* [Problem] Exactly reproduce the data from its first line through the line with "Click the edit Community Appearance pencil", leaving out every line after it.

* [Supplied material]
-- Opening Marker --
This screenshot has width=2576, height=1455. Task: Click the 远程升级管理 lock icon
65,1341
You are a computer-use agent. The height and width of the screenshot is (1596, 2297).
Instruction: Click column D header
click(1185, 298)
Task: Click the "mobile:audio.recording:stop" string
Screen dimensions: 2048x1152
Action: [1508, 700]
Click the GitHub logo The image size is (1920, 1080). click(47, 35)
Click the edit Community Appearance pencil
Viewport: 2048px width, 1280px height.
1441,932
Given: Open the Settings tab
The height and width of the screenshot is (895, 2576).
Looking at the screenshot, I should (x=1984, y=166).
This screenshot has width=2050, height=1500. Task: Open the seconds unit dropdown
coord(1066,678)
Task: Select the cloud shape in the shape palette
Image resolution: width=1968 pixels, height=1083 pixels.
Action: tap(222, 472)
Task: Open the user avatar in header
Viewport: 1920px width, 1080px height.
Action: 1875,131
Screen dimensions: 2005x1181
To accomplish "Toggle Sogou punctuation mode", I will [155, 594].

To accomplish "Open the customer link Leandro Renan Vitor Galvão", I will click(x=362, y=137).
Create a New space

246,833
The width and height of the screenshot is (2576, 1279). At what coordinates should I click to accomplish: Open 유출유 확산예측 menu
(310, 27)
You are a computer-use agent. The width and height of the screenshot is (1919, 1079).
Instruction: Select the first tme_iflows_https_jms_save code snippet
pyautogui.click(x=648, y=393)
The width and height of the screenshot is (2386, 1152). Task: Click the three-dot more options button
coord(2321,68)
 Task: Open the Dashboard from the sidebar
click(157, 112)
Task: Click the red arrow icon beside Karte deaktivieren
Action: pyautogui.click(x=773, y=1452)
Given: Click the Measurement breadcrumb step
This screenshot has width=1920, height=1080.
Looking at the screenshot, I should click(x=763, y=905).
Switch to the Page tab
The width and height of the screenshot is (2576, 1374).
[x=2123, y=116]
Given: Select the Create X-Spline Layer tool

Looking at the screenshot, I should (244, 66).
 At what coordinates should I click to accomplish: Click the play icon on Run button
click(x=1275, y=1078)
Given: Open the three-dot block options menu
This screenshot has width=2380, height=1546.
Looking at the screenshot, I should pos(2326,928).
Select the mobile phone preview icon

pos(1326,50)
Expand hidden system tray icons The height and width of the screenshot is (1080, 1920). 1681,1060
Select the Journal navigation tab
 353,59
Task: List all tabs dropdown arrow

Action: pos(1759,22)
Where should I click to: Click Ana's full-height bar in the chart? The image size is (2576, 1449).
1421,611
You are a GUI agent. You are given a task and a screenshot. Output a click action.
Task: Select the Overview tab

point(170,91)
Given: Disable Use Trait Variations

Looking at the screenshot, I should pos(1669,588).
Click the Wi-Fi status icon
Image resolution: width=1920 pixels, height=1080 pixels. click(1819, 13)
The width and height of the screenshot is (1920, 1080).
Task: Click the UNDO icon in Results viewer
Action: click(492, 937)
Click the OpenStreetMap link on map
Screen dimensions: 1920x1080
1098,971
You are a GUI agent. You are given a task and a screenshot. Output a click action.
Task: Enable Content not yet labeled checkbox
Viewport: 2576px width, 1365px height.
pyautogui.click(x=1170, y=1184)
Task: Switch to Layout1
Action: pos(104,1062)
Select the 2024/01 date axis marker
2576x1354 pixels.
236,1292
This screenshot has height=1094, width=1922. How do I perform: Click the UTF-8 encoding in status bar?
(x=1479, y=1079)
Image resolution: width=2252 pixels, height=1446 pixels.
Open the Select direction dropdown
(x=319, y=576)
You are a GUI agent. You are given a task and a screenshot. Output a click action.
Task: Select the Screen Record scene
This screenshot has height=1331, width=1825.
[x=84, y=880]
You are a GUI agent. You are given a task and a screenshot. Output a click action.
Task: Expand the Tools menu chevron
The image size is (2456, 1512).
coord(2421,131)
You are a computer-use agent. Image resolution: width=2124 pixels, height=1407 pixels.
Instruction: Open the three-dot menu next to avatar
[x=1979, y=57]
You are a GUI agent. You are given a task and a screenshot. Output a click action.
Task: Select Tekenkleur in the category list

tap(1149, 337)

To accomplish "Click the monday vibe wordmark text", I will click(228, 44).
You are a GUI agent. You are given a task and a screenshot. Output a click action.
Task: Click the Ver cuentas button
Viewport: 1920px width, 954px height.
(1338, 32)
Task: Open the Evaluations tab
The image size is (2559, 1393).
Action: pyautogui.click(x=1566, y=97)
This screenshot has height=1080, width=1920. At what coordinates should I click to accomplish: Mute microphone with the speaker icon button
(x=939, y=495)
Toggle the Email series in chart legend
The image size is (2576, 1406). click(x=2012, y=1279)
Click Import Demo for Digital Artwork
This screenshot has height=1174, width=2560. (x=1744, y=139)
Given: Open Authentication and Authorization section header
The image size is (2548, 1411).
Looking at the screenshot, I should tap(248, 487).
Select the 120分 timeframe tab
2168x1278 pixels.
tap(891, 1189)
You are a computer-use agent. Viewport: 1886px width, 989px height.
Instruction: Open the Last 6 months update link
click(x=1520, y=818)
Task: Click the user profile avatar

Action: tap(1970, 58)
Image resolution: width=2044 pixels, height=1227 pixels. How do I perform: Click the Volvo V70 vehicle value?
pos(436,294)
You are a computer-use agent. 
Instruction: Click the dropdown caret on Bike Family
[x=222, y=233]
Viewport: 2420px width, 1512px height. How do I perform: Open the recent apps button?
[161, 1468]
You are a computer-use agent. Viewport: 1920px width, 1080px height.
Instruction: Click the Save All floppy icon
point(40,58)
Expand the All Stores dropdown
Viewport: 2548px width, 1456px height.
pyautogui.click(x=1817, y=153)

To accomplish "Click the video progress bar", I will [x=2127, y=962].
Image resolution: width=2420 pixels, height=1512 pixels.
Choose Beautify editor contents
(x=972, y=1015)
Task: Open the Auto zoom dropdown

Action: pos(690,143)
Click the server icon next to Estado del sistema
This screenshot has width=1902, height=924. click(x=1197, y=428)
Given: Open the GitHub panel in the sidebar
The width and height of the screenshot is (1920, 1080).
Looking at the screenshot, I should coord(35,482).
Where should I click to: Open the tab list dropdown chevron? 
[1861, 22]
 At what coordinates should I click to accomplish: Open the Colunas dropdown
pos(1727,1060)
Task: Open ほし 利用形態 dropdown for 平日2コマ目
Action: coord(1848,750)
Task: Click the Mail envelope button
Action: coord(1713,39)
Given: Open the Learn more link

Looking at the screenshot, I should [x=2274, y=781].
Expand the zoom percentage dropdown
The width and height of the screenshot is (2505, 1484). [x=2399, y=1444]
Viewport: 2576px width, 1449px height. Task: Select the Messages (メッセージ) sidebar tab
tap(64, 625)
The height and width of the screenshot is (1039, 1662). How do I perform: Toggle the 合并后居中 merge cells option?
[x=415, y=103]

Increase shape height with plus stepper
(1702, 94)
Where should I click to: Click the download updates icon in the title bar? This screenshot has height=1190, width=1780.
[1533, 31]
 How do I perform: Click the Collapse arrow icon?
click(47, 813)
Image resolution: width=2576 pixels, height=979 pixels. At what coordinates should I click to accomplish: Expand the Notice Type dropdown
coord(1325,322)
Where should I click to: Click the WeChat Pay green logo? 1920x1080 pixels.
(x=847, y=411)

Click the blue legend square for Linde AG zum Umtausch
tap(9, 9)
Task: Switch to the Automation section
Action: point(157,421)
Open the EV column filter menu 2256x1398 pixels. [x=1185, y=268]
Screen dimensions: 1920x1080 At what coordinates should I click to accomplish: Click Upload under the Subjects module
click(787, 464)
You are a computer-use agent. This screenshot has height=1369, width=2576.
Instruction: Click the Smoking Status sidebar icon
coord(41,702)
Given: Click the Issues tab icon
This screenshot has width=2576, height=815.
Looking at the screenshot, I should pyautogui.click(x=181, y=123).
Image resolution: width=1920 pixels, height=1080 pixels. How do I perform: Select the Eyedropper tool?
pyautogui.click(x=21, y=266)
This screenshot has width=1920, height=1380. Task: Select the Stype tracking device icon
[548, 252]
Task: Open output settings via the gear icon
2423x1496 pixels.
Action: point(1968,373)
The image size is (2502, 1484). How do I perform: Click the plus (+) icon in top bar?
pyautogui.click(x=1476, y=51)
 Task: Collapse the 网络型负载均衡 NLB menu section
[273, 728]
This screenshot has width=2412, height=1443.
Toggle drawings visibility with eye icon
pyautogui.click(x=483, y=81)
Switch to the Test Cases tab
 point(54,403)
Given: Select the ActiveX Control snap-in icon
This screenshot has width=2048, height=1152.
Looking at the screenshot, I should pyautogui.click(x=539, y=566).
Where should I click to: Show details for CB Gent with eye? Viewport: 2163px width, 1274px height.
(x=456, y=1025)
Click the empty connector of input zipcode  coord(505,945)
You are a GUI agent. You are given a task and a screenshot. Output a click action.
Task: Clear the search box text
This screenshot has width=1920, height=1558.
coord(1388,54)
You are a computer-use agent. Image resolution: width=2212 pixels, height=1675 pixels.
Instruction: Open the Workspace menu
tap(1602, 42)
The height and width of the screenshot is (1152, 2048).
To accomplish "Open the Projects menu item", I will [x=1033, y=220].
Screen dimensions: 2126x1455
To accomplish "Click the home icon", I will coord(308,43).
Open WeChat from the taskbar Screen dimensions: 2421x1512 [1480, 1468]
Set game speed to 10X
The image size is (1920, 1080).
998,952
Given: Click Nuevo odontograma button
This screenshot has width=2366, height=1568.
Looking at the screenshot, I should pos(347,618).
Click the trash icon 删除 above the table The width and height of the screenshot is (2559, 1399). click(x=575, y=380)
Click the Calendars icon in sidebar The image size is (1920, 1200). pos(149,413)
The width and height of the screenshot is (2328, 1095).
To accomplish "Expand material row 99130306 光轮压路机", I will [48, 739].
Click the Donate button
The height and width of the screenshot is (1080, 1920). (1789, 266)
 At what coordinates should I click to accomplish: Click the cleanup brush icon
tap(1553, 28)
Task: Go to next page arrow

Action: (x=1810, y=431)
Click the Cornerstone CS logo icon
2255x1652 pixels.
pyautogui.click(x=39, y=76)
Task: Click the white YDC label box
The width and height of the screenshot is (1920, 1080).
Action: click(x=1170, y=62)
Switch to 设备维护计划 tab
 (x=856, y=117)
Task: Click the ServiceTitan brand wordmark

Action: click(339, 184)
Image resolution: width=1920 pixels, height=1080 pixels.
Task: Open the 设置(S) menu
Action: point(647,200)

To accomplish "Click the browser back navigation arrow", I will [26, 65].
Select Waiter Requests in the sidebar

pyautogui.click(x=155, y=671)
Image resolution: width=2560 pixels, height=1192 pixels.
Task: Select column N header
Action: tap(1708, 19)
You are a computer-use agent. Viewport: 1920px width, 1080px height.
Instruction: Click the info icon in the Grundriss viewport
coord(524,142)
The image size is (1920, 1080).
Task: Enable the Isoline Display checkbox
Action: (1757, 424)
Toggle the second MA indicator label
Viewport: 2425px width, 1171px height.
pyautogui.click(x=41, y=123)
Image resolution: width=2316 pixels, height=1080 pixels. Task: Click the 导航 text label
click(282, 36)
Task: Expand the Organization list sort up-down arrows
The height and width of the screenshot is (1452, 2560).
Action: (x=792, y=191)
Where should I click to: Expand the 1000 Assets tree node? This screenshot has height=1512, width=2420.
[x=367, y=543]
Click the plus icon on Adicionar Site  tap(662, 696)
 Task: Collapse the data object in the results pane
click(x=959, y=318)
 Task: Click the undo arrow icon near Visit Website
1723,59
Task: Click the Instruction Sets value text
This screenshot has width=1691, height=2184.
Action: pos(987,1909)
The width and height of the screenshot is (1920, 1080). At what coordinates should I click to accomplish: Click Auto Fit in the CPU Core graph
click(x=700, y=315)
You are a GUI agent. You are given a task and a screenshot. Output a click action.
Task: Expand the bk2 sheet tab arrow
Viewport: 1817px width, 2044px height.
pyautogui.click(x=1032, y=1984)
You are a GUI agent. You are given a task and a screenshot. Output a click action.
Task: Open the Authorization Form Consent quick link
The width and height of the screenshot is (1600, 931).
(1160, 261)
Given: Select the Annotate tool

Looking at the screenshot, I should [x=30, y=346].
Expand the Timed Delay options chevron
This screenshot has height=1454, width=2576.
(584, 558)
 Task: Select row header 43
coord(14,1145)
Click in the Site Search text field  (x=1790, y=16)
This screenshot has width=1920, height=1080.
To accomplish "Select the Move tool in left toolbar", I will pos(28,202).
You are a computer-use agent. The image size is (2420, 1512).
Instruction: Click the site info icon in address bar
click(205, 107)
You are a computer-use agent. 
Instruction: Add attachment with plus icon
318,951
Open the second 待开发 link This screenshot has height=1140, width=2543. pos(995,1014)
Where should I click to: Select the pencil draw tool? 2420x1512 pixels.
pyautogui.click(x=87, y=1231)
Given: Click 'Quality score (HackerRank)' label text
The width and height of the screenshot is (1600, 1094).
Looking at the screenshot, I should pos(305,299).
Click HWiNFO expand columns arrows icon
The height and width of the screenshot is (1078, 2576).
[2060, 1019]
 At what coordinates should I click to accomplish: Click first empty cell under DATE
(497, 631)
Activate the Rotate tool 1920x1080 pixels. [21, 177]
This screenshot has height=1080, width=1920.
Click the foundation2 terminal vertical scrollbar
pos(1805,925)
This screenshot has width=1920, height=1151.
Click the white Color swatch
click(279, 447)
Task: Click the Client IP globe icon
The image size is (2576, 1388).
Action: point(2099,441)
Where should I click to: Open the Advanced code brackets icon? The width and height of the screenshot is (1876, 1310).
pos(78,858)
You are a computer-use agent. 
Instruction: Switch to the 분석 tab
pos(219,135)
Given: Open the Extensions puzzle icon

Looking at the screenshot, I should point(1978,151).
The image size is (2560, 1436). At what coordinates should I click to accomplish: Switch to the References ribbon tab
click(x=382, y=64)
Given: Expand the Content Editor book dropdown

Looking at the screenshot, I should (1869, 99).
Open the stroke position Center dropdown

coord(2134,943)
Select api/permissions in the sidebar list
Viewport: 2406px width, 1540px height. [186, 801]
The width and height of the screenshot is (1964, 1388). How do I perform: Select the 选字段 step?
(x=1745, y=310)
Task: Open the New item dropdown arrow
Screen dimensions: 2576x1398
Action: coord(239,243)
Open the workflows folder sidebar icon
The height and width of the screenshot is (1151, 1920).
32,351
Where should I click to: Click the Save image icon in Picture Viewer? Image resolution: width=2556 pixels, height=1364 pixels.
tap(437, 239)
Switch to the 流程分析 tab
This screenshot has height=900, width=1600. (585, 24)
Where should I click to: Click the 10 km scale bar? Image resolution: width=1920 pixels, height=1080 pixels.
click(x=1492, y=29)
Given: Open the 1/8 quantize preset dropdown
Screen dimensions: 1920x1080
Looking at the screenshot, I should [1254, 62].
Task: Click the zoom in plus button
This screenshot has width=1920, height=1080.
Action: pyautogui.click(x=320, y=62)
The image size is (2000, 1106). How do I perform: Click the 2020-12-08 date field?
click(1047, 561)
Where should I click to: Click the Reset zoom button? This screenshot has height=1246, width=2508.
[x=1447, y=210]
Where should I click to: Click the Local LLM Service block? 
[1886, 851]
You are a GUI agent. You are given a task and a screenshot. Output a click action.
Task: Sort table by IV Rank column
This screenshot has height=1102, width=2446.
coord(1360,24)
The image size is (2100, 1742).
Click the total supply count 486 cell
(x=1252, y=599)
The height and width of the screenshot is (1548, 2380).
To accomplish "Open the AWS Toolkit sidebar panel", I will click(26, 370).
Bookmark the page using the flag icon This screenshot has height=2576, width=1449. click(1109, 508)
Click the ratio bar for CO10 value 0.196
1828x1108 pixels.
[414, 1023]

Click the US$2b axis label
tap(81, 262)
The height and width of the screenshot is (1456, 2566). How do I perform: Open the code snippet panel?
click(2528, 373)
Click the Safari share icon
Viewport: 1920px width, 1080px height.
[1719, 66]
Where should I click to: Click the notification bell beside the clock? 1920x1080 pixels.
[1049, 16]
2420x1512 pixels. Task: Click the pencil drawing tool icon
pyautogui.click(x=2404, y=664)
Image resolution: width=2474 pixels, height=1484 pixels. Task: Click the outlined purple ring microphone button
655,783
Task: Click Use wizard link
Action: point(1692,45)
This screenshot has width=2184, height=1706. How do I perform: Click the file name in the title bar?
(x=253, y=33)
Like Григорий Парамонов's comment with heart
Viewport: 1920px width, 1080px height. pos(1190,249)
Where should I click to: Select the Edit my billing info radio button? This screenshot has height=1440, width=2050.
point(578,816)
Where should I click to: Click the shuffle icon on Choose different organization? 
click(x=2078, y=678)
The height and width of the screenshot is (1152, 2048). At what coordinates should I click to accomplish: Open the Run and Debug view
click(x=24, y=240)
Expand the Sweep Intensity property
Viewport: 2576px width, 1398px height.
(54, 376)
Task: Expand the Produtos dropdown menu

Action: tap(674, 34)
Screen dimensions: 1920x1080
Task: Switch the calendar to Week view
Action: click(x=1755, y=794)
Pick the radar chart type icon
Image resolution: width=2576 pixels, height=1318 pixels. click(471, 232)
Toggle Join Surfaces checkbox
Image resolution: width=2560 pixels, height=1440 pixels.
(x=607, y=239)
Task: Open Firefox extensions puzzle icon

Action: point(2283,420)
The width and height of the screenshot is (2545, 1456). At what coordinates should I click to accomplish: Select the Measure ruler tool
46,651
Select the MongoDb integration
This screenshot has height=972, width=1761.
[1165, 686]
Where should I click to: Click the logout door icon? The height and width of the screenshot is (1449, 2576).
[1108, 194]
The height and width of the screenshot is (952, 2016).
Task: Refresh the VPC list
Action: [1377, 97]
-- Closing Marker --
* [Output of the task]
This screenshot has width=2576, height=1455. Task: Click the 远程升级管理 lock icon
65,1341
You are a computer-use agent. The height and width of the screenshot is (1596, 2297).
Instruction: Click column D header
click(1185, 298)
Task: Click the "mobile:audio.recording:stop" string
Screen dimensions: 2048x1152
Action: [1508, 700]
Click the GitHub logo The image size is (1920, 1080). click(47, 35)
Click the edit Community Appearance pencil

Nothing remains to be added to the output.